Rina Kato
⚡ ПОДРОБНЕЕ ЖМИТЕ ЗДЕСЬ 👈🏻👈🏻👈🏻
Rina Kato
Account Notifications Security Log Out
Women's Qualifying Series
2019
2018
2016
Follow your favorites and never miss a wave.
Follow your favorites and never miss a wave.
Do Not Sell My Personal Information
Download it for free on the App store.
Download it for free on Google Play.
This page lists the scientific contributions of an author, who either does not have a ResearchGate profile, or has not yet added these contributions to their profile. It was automatically created by ResearchGate to create a record of this author's body of work. We create such pages to advance our goal of creating and maintaining the most comprehensive scientific repository possible. In doing so, we process publicly available (personal) data relating to the author as a member of the scientific community. If you're a ResearchGate member, you can follow this page to keep up with this author's work. If you are this author, and you don't want us to display this page anymore, please let us know .
We found previously that fibronectin (FN) has a cryptic functional site (YTIYVIAL sequence within the 14th type III repeat) opposing cell adhesion to extracellular matrix. A 22-mer FN peptide containing this site, termed FNIII14, inhibits beta1 integrin-mediated adhesion without binding to integrins. The present study shows that FNIII14 has the pot...
Here, we show that fibronectin (FN) peptides derived from two distinct regions promote the insulin-induced adipocyte differentiation of ST-13 cells by preventing FN fibrillogenesis. ST-13 cells formed numerous FN fibrils under nonadipogenic conditions, whereas this FN fibrillogenesis was suppressed by adipose induction with insulin. The insulin-ind...
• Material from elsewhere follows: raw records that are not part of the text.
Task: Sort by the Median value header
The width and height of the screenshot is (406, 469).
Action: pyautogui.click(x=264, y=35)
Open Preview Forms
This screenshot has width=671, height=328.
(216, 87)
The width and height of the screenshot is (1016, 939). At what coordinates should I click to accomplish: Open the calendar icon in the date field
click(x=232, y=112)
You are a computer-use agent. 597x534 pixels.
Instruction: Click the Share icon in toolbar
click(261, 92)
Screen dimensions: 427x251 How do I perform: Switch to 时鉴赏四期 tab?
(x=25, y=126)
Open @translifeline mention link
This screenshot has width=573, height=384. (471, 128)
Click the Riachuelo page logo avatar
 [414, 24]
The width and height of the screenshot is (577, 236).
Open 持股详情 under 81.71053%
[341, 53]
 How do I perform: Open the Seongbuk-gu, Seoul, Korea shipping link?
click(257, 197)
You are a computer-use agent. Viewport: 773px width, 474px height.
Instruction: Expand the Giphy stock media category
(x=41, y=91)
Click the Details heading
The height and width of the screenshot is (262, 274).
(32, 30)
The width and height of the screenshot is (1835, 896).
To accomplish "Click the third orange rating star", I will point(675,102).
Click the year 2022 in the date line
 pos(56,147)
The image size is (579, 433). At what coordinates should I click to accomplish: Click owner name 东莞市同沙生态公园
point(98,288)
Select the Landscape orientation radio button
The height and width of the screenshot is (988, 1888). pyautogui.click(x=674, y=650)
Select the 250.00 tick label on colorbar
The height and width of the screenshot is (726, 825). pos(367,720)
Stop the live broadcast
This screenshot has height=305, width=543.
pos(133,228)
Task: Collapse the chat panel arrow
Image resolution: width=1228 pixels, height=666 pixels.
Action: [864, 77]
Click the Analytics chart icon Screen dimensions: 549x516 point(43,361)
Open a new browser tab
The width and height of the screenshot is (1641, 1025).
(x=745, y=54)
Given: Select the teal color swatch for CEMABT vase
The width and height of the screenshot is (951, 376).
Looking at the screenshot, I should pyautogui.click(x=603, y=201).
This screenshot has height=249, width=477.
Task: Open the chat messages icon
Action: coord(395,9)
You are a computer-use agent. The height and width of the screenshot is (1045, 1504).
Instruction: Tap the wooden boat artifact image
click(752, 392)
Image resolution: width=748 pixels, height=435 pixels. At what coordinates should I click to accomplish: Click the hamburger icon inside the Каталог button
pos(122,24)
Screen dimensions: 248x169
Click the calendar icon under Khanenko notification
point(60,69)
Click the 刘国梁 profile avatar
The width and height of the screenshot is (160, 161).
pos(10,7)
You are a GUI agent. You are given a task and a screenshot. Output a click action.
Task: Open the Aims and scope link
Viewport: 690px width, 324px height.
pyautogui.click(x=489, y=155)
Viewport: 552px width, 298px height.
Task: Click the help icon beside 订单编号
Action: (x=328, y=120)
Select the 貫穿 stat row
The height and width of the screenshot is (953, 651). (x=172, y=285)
We previously found that fibronectin (FN) had a functional site (YTIYVIAL sequence in the 14th type III module) suppressing the integrin-mediated cell adhesion to extracellular matrix. FN-derived peptides containing this antiadhesive site were also shown to regulate cellular processes such as proliferation, differentiation, and apoptosis. The prese...
We previously showed that in passive Heymann nephritis (PHN) rats, a large quantity of fibronectin (FN) fragments containing the central cell-binding (CCB) domain and adjacent domains are generated in the kidney and excreted into urine (Nishizawa et al., Biol Pharm Bull 1998; 21: 429-433). To ascertain whether the FN fragments could affect the prog...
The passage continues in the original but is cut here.